To begin with, the A’s project revenue generated by nearly 2.3M home and away fans across 81 home games in a season, which could only happen if every game at the proposed 30K-seat stadium sold out.
This notion that of those 162 baseball games, I’ve got to see those three that are between the A’s and the Royals in Las Vegas — it’s just nonsense, right?” Noll said. “It’s not true, it’s not going to happen.”
And anything short of sellout crowds won’t generate sufficient tax revenue to cover the stadium financing. That would leave Nevada on the hook for the money, not the A’s.
It’s true that the Raiders received $750M in public funding to desert Oakland for their $2B stadium in 2020 but, as Noll said, “baseball is not the NFL.”
This is probably a good place to point out that the A’s are currently on pace to set a major league baseball record for most losses in a single season.
Another bone Nolls picks is with the A’s projection that their stadium will host at least five non-A’s events per year.

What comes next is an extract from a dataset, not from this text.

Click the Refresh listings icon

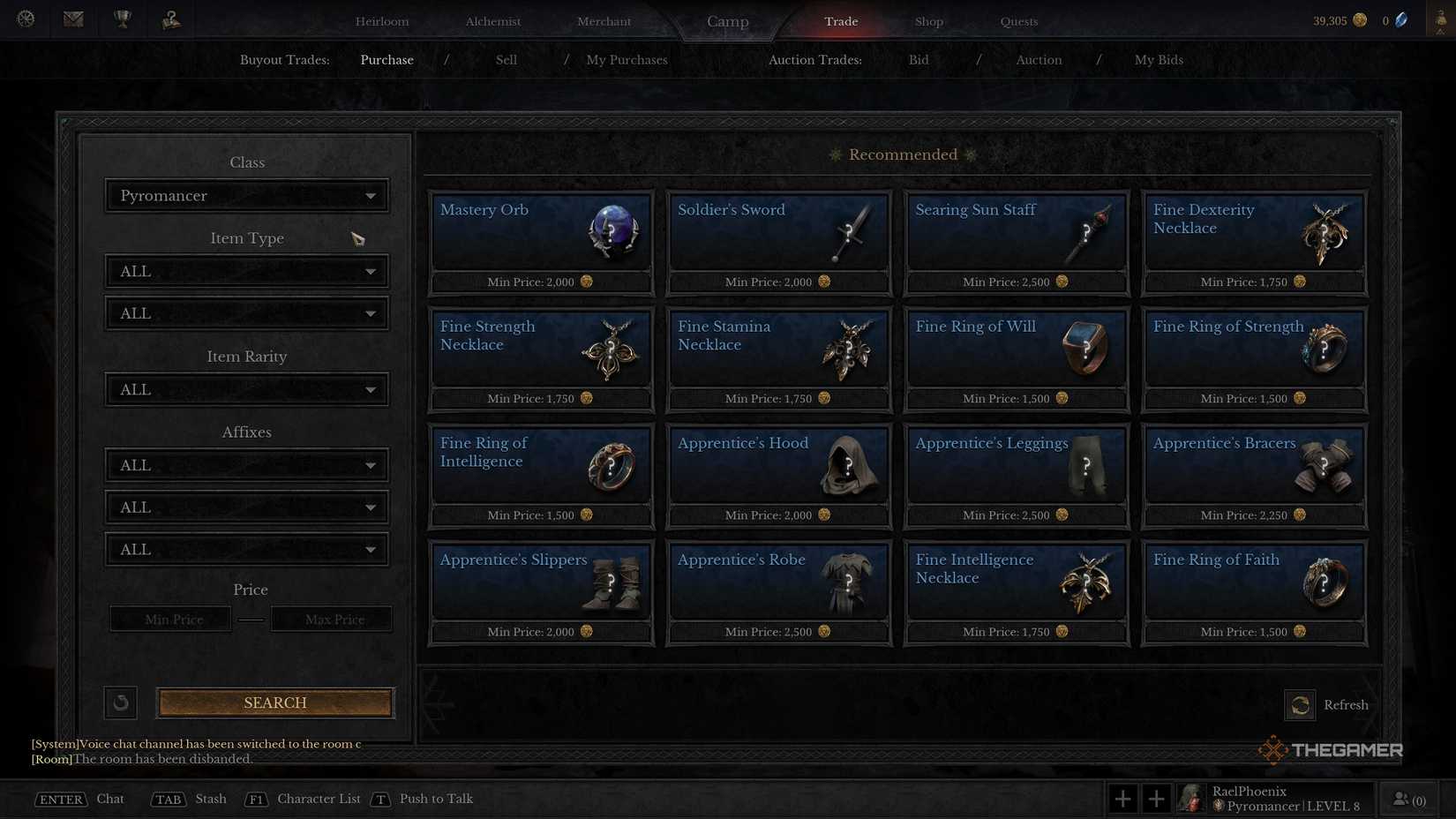1300,705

Allegiant Stadium, the home of the Raiders, sits almost directly across the Strip from the A’s proposed Tropicana site and seats 65K. That’s more than twice the proposed A’s stadium’s capacity. As such, it is likely to continue snagging all of the K-Pop and Taylor Swift-sized concerts, leaving the ballpark to compete in an already overcrowded field occupied by the T-Mobile Arena (20K capacity), MGM Grand Garden Arena (17K), and soon-to-open MSG Sphere (18.6K).
Noll also balked at the A’s claims that a new ballpark would be a jobs bonanza. The hours available for an estimated 500 stadium employees to work across 81 home games equates to 15% of a full-time job, he argued. That’s the equivalent of less than 100 full-time jobs.
For decades, public subsidies for new sports stadiums have been the norm, driven by the perception that they always create positive economic impacts.
According to Noll, “Economists, when they do research on the impact of sports teams, typically find that the effect on local incomes and employment is slightly negative.”